Artificial Intelligence, or AI, has revolutionized financial technology, also known as fintech, by enabling innovative solutions that transform financial management. From programs that can complete customer onboarding processes seamlessly to algorithms that predict market trends faster than ever before, AI-powered fintech solutions offer huge potential.
But what will this new world of high-tech finance look like? In this article, we’ll explore some expert opinions and predictions about how AI is (and will continue) shaping the future of fintech. These key industry players provide insights on the various applications of artificial intelligence in financial services and where they think AI is taking us.
The future of fintech: Unleashing the power of AI
ChatGPT and other large language models similar to it are unlikely to be widely adopted in the finance industry in 2023, despite many predictions on Twitter. While these models have generated excitement about the potential of AI, they are not well-suited for the financial sector. The models' tendency to "hallucinate" facts and provide false references is unacceptable in an industry with zero error tolerance.
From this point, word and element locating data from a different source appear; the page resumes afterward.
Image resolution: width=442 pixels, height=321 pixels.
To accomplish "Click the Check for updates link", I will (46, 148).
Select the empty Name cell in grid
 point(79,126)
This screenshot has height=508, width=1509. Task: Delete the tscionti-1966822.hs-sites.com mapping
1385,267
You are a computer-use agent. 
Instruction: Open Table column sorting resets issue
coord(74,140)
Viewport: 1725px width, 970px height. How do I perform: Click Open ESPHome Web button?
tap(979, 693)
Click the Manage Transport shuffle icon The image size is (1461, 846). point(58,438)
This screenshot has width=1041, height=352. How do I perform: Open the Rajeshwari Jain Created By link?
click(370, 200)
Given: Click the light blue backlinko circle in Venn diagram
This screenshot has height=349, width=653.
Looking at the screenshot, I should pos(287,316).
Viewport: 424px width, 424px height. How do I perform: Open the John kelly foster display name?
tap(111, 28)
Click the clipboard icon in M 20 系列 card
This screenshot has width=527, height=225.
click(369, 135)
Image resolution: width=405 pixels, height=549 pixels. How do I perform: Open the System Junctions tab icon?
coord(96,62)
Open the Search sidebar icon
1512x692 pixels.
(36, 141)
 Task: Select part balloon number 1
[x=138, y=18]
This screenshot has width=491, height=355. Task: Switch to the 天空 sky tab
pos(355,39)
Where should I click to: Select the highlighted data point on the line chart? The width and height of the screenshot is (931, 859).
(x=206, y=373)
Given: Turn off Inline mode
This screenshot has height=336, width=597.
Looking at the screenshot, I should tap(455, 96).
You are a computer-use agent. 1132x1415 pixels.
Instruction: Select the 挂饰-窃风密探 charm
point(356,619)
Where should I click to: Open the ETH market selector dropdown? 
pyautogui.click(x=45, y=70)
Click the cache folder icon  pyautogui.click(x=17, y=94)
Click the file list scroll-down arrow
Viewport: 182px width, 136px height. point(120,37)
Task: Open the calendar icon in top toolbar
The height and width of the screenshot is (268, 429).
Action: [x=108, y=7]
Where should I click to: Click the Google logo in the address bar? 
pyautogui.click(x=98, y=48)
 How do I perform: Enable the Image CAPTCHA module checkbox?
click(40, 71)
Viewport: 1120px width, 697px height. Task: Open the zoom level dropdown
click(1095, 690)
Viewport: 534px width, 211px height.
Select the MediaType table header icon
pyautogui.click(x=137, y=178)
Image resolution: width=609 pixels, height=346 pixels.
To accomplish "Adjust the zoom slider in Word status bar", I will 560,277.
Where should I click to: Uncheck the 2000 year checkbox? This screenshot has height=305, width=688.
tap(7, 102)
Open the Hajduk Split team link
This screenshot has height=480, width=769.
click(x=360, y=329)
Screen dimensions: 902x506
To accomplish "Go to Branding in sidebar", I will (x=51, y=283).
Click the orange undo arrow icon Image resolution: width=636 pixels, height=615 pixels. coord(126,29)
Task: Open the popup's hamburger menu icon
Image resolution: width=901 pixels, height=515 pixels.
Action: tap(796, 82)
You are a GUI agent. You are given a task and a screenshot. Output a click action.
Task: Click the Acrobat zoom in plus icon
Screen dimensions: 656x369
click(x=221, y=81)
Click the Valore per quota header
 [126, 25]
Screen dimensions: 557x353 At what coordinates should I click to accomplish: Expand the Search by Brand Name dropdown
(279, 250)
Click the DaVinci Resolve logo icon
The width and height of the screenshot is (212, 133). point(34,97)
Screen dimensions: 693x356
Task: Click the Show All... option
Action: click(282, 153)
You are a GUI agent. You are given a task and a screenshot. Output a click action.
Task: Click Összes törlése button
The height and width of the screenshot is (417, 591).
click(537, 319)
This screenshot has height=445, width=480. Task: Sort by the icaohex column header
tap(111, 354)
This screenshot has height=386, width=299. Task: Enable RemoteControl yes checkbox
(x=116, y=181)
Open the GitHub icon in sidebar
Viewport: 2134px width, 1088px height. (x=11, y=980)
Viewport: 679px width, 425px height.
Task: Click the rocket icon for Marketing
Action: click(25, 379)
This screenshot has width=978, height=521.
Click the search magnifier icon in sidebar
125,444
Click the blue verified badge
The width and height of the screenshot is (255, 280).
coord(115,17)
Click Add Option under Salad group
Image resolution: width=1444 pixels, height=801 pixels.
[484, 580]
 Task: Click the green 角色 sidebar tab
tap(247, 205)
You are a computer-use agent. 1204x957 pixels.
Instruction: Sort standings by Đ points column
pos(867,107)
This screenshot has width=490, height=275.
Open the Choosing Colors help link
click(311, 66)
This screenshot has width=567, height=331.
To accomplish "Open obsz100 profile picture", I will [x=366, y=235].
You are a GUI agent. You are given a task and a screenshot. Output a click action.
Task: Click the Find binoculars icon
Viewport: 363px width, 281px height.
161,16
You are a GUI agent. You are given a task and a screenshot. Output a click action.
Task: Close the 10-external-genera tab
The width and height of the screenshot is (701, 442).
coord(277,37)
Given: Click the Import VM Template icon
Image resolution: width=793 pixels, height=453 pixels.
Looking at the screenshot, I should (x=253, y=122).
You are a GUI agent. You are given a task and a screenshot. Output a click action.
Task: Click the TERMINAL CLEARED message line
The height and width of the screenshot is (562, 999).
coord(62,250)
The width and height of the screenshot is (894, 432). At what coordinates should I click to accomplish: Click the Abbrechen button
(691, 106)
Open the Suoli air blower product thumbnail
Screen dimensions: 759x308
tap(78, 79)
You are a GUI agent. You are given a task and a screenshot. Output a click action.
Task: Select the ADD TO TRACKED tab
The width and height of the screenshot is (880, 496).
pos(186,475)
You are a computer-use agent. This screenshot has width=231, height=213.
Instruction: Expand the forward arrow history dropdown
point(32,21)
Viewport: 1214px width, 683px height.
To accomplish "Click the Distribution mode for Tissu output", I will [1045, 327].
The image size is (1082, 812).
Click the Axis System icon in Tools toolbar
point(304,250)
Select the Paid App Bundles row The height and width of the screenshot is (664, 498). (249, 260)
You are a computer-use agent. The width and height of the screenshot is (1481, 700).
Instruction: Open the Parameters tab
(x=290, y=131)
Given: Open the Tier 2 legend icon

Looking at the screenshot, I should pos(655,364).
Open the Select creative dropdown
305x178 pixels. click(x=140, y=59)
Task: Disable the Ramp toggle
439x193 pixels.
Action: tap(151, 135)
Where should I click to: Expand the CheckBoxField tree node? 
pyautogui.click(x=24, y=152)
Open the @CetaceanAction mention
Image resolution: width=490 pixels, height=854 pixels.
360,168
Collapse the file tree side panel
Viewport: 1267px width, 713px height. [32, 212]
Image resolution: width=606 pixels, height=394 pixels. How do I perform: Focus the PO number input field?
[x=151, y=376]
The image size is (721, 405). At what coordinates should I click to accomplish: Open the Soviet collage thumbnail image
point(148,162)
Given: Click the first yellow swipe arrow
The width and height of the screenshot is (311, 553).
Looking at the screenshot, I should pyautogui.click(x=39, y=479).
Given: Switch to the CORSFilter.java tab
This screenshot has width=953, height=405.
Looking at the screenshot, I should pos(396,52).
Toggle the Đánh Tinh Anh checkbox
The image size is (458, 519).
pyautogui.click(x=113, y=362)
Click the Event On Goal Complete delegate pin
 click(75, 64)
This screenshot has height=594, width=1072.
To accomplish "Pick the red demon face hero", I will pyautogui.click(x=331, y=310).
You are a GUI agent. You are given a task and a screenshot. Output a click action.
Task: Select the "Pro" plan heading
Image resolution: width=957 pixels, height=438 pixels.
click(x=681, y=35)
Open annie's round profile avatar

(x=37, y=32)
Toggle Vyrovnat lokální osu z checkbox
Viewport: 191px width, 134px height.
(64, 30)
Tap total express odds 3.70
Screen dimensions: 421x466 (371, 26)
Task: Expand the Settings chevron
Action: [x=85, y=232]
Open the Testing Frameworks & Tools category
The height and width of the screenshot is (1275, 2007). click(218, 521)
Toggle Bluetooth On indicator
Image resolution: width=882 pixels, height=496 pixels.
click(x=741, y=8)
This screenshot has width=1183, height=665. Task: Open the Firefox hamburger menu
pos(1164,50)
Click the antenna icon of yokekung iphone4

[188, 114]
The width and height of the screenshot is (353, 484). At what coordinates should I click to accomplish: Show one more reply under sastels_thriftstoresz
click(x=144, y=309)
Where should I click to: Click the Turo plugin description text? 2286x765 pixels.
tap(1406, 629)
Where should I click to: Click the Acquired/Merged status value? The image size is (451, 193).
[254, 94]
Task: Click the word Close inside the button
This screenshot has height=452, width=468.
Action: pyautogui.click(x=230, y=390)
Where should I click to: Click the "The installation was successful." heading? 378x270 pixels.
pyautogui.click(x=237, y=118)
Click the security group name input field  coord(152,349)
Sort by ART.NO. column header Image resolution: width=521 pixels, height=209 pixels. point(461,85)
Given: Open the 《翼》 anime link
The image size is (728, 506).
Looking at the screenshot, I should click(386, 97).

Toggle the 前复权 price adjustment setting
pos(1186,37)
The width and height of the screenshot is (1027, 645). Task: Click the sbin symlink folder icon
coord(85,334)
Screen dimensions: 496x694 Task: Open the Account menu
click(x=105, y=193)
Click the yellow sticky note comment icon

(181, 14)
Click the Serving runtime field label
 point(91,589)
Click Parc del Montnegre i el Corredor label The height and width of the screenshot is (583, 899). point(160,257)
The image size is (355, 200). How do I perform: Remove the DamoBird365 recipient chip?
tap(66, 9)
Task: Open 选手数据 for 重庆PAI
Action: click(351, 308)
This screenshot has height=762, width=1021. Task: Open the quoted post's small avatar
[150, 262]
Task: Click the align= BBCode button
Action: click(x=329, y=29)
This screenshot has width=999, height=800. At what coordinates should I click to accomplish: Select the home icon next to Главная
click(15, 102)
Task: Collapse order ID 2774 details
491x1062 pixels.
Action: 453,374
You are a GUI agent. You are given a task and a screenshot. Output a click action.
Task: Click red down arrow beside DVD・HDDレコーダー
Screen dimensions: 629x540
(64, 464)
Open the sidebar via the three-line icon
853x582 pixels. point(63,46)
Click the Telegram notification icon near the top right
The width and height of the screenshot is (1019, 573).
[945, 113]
These limitations cannot be overcome with incremental improvements.
However, the recent focus on how finance companies can adopt AI will continue to grow in 2023, with banks and investment funds exploring ways to utilize unstructured data and automate analytical processes. At Pathway, we are working to facilitate this transition by providing finance professionals with efficient tools to access, analyze, and effectively use unstructured data. -Vladislav Stanev, Co-Founder and CEO at Pathway
2023 will see the use of AI continue to expand rapidly, with many companies adopting AI-powered solutions to improve customer experience, automate mundane tasks, and provide insights for better decision-making. Although AI has always been on the radar of financial institutions, we see AI entering the mainstream much more, seeing it as an expectation as opposed to a goal.
However, AI still has a significant opportunity in risk management and compliance in fintech.AI and data governance go hand in hand, allowing democratized access to data to analyze, assess, and identify potential risks. As financial institutions generate and collect vast amounts of data, effective data governance practices have become increasingly critical. AI can help automate the data governance process, including data classification, data privacy and security, and data retention.
For example, AI can identify sensitive data and ensure it's protected according to regulatory requirements, reducing the risk of data breaches and complying with data privacy regulations such as GDPR. Automated policy management can help financial institutions create, enforce, and monitor policies, streamlining compliance and reducing the risk of regulatory violations.
As organizations start or continue their data journey, AI will be essential in remaining ahead of the competition. -Dr. Adi Hod, CEO at Velotix
“Decision intelligence is the edge of the future.”
In today's dynamic financial landscape, investment decisions have become more complex, uncertain, and fast-changing than ever before. Traditional methods relying on manual data analysis with spreadsheets and subjective decision-making are no longer sufficient.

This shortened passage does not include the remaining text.